[Biojava-l]

Mon May 5 23:47:10 EDT 2003

Once upon a time, on a computer far far away, Ren, Zhen wrote:
> Hi,
> 
> This message refers to the WeightMatrixDemo example at "BioJava In Anger" page again (http://bioconf.otago.ac.nz/biojava/weightMatrix.htm).  I am trying to understand the null model behind this.  Experts out there, please help!
> 
> I slightly modified the code as below (DNA version):
>
> [snip]
>
> I understand 0.25 is 1/4 for 4 nucleotides.  However, let's look at 
> the protein version:
>
> [snip]
>
> Now, 0.045454545454545456 is 1/22.  Can anyone tell me why 22 here?

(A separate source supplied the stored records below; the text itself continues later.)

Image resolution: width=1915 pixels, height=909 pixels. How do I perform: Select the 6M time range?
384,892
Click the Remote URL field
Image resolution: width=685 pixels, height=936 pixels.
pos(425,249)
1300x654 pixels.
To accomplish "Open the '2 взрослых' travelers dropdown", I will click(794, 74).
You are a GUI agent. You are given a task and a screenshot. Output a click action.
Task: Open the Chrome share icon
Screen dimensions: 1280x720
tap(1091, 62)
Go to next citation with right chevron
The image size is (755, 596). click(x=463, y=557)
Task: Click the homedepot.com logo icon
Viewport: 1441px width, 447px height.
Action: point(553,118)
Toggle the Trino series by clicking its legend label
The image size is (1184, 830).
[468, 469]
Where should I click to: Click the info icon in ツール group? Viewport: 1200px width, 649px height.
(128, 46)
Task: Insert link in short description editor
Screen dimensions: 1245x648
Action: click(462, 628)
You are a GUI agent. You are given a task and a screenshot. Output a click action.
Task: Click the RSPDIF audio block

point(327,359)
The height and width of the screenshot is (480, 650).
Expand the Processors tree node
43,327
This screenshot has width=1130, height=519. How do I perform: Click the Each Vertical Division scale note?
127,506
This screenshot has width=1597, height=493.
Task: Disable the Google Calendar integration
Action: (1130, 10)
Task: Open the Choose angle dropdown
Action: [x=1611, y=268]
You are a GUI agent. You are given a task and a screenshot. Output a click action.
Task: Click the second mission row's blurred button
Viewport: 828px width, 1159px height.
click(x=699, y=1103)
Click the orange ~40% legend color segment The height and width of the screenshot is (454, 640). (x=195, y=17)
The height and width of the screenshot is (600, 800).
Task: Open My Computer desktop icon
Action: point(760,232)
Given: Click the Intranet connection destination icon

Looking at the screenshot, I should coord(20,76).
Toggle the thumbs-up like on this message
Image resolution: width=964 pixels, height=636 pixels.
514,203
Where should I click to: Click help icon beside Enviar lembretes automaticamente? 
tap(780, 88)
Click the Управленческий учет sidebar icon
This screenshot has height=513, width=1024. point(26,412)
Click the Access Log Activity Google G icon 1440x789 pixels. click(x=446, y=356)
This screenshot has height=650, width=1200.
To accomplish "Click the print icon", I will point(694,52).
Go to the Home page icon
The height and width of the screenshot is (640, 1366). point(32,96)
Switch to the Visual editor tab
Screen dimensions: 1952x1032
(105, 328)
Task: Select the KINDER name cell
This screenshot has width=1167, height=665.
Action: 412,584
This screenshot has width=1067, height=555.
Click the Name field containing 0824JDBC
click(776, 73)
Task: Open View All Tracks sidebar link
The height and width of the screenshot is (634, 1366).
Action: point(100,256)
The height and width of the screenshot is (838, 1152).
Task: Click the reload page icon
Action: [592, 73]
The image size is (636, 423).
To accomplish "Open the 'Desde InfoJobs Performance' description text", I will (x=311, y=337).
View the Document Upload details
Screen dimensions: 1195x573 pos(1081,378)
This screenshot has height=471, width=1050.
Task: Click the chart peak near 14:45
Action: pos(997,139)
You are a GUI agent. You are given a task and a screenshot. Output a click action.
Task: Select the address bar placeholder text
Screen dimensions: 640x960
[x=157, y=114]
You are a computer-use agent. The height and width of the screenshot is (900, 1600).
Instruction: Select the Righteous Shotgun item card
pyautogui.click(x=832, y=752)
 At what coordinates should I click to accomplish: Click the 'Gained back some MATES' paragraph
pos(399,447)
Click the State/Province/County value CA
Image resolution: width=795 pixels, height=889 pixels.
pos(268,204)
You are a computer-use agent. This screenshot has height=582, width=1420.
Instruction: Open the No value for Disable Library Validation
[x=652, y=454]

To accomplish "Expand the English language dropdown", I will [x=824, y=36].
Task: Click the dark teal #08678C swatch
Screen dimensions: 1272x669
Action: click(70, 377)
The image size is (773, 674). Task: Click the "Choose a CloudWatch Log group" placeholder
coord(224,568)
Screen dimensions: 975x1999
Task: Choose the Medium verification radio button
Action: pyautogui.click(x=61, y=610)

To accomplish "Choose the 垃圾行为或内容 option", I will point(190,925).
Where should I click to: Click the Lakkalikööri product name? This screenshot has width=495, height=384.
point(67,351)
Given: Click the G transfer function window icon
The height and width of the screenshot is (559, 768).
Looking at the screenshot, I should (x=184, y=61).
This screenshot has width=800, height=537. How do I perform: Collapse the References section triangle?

This does actually make sense: the protein alphabet in BioJava
contains 22 symbols: all the ones you'd expect, plus selenocystine
and a magical symbol called TERM which ideally shouldn't be there,
but is really helpful when making things like codon -> amino
acid translation tables.

The nullModel property of the standard distribution objects
defaults to a UniformDistribution over the appropriate alphabet.
For many (but by no means all) applications involving DNA, it
just happens that a uniform distibution *is* a fairly reasonable
background model.  For proteins, that's never true, so if you
are using the nullModel stuff (for instance, if you're using the
DP toolkit in log-odds scoring mode), then you really ought to
set it to something more sensible.  Just parsing through
swissprot and counting the overall amino acid usage in that
would at least be vaguely sane.

(Of course, many users of the Distribution objects don't touch
the nullModel stuff at all.  It really only matters if you want
odds rather than probabilities)

Hope this helps,

     Thomas.